Schmidt shoved aside the temptation to rip out the man’s throat for his impertinence. Unfortunately that might draw too much attention to his arrival, and anonymity was a necessary precaution. He cursed the old fool and set off walking.
And walking. The first sight of the house, as he reached a bend in the drive, was favorable. He might just arrange to keep it as his headquarters when the time came. He ran on in the dark, heading for the back door as he’d been directed.
If he hadn’t been a Vampire, he’d never have found it. The night was pitch dark and the drive bordered with shrubs, but he found his way around the house, pausing by a window to overhear a boring conversation about the quality of wartime cheese. Foolish mortals, death was about to rain on them and they worried about cheese!

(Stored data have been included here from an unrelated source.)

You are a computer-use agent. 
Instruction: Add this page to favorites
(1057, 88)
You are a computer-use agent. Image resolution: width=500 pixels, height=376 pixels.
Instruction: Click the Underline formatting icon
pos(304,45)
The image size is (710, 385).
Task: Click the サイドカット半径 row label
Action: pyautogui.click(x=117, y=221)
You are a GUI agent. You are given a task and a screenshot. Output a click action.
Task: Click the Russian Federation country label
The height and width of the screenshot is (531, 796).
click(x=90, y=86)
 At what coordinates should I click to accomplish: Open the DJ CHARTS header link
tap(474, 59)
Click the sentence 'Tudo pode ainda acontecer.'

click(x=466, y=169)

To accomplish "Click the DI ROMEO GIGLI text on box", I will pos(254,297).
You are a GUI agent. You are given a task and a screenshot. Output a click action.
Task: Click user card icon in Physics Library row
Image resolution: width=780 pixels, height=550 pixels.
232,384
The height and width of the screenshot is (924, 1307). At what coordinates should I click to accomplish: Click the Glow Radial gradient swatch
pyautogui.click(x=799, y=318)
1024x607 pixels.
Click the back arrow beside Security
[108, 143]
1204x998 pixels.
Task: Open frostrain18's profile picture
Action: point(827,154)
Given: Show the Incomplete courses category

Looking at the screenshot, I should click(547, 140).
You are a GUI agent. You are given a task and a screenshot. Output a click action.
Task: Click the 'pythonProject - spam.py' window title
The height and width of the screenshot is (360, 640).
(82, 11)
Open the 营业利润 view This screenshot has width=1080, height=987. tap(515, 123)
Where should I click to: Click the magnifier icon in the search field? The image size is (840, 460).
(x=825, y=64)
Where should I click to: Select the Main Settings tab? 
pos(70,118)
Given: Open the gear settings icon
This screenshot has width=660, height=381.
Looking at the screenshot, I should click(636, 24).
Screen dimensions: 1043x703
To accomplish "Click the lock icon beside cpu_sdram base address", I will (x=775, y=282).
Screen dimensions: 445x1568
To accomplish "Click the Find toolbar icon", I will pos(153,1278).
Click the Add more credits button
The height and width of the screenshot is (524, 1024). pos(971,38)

He made his way around the side of the house and knocked on the kitchen door.
It opened a crack and a man’s voice asked, “Who is it?”
“Paul Smith,” Schmidt replied. “I’m the replacement gardener. Miss Aubin is expecting me.”
“Come on in then.” The door was opened just enough to let Schmidt slip in sideways. “Miss Aubin!” the man called as he led the way down a tiled passage and into a vast, warm kitchen.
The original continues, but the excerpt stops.